- **PAGE TEXT**
--------

Thursday, October 04, 2007

Fighting Out of a Tough Spot

Last week, the UAW struck General Motors. The first thing I did when I got home was to checkout my hometown papers from Detroit. Naively, I thought I’d find some sympathy. Rather, all I witnessed were some familiar old saws about how the union was harking back to the 1970s (the last national GM strike) and how GM was just trying to do those things it needed to do to compete in today’s marketplace. In the articles and comments, there was a lot of schadenfreude (why should auto workers have it so good, when so many other blue collar workers have been forced to accept such bad conditions) and a general sense of worker powerlessness that casts strikes as things of the past.

The strike is over and the details are coming out. The UAW appears to have done pretty damn good by going on strike, thank you very much.

There’s relentless pressure for the US automakers to slash labor costs and offshore assembly to Mexico and Brazil for the US market. Wall Street, with allies in the intelligentsia and media, had browbeaten the union and demanded that they accept massive cuts in their pay and security. In the face of that, the UAW negotiated cash bonuses for its core workers over the life of the contract and agreements to hire temporary workers as union members (insourcing not outsourcing), and only accepted reduced wages for new workers in some non-core positions. There are some small plant closings in the deal, but the contract also includes several new important investments like a new engine plant in Flint (many engine plants have been closed in the US) and a commitment to build a new electric car in the United States.

--------

- **DATA PROVIDED**
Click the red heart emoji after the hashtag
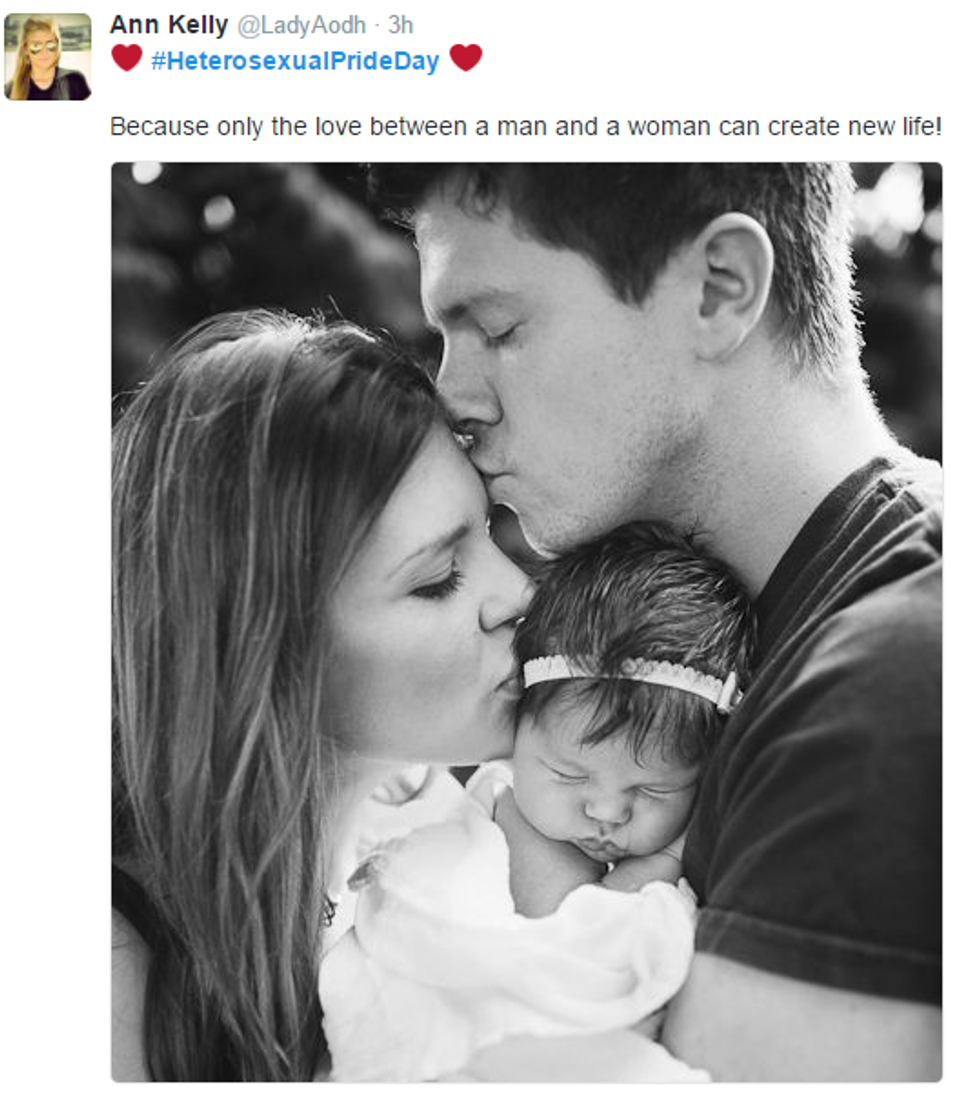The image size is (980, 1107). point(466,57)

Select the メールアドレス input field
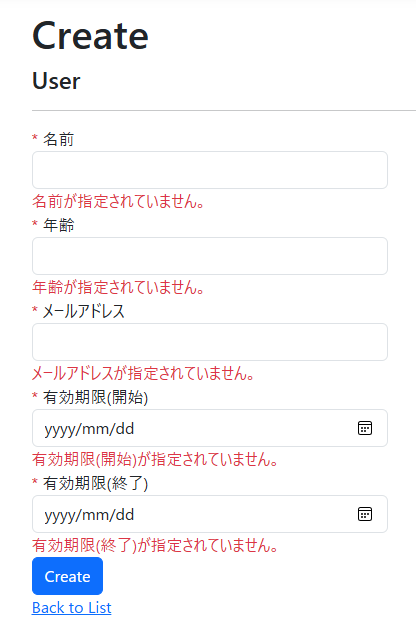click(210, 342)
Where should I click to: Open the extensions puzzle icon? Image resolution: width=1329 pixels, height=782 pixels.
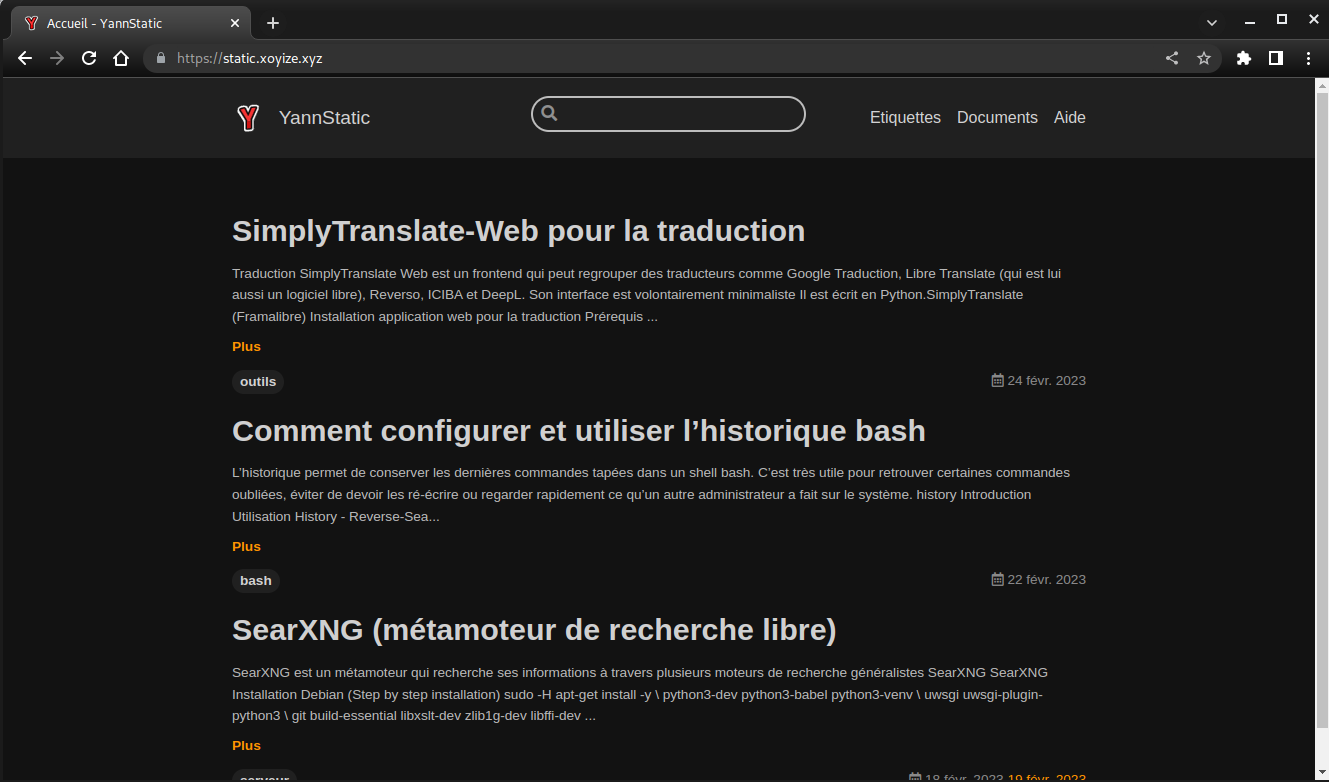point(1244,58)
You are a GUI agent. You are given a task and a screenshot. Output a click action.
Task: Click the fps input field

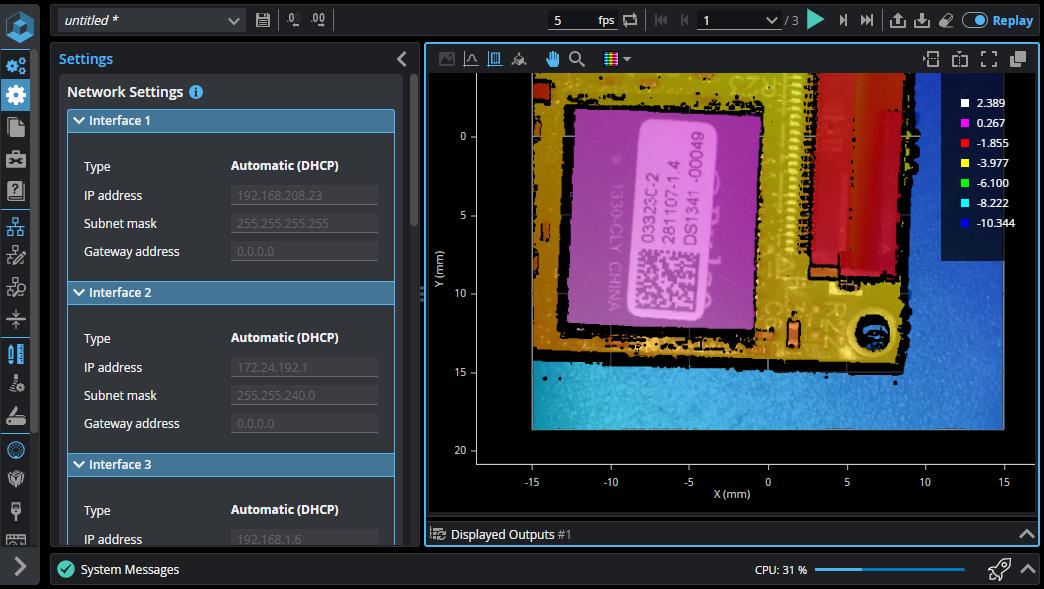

--------

- **TASKS TO PERFORM**
A. List every country named in the post about the GM strike.
B. Reproduce everything in the post about the GM strike from "Fighting Out of" down to "of the past.".

- **PER-TASK ANSWERS**
A. The post names three countries: the United States (also written as "US"), Mexico, and Brazil.

B.
Fighting Out of a Tough Spot

Last week, the UAW struck General Motors. The first thing I did when I got home was to checkout my hometown papers from Detroit. Naively, I thought I’d find some sympathy. Rather, all I witnessed were some familiar old saws about how the union was harking back to the 1970s (the last national GM strike) and how GM was just trying to do those things it needed to do to compete in today’s marketplace. In the articles and comments, there was a lot of schadenfreude (why should auto workers have it so good, when so many other blue collar workers have been forced to accept such bad conditions) and a general sense of worker powerlessness that casts strikes as things of the past.